Curatorial
Testaments to the Beautyful Ones
Museum of Contemporary Photography, Chicago
January–May 2027
Situated within the discursive tensions between the optimism of “Africa renaissance” and the disillusionments of “Afro-pessimism”, the photographers assembled in Testaments to the Beautyful Ones pay tribute to the unflinching insistences on life on the African continent, despite the disappointments of post-independent nation-states and the failures of the neocolonial world order. The strikingly articulate visual works in this exhibition thus register the “deeper meaning[s] than the flat word ‘beautiful’” that Ghanaian writer Ayi Kwei Armah discerns in the misspelling in the slogan “The Beautyful Ones Are Not Yet Born”, which he saw painted on a minibus taxi in Accra[1]. In explaining the title of his iconic 1968 novel The Beautyful Ones Are Not Yet Born, Armah observes that the phrase “the Beautiful One”, closely associated with the god Osiris in ancient Egyptian culture, is
a sorrowful reminder of our human vulnerability to division, fragmentation and degeneration, and at the same time a symbol of our equally human capacity for unity, cooperative action, and creative regeneration. [… T]hough the concept of “the Beautiful One” began life as the singular epithet of an extraordinary being, in the course of centuries, through the workings of popular identification with an admired spirit, it was adopted as the appellation of like-minded groups of relatively ordinary human beings interested in the improvement of social life.[2]
Drawing inspiration from Nigeria-born visual artist Njideka Akunyili Crosby’s series of photo transfer-based paintings which foreground a conviction in the potential for social regeneration in the face of inherited dispossessions, Testaments to the Beautyful Ones stages a conversation between the work of eight contemporary African photographers – Zimbabwe-born Tatenda Chidora, Mali-born Fatoumata Diabaté, Nigeria-born Yagazie Emezi, South Africa-born Zana Masombuka, Ghana-born Sackitey Tesa Mate-Kodjo, Sudan-born Hashim Nasr, Côte d’Ivoire-born Jean-Louis N’cho, and Uganda-born Sarah Waiswa – to consider the different manifestations of the “beautyful ones” today and the creative ways they make space for themselves, particularly on social media.
The six commissioned writers – Gambia-born Kweku Abimbola, Nigeria-born TJ Benson, US-born Safia Elhillo, Zimbabwe-born Tsitsi Jaji, Somalia-born Ladan Osman, Zambia-born Cheswayo Mphanza – further testify ekphrastically to the ways in which these different iterations of the “beautyful ones” portrayed by the photographers carve out unruly spaces of quiet possibilities for themselves within the constraints of everyday living.

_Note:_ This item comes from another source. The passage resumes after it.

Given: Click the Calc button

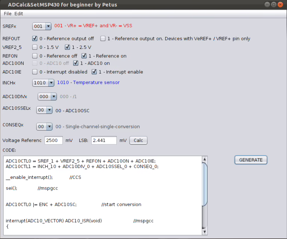Looking at the screenshot, I should (x=138, y=140).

This exhibition thus also posits ekphrasis, which literary scholar David Mikics explains is “the word for th[e] verbal evocation of the visual: for literature’s conversation with a silent counterpart”[3], as one of the alternative modalities that is able to attend to what scholar of visual culture Tina M. Campt calls the “lower range of intensities generated by images assumed to be mute”[4]. Taken together then, the visual and written works in Testaments to the Beautyful Ones index the reverberations of social life and living on the African continent today.
[1] Ayi Kwei Armah, Remembering the Dismembered Continent: Essays. Per Ankh, 2010: p. 272.
[2] Armah, op. cit.: p. 267, 269.
[3] David Mikics, A New Handbook of Literary Terms. Yale UP, 2007: 98.
[4] Tina M. Campt, Listening to Images. Duke UP, 2017: 6.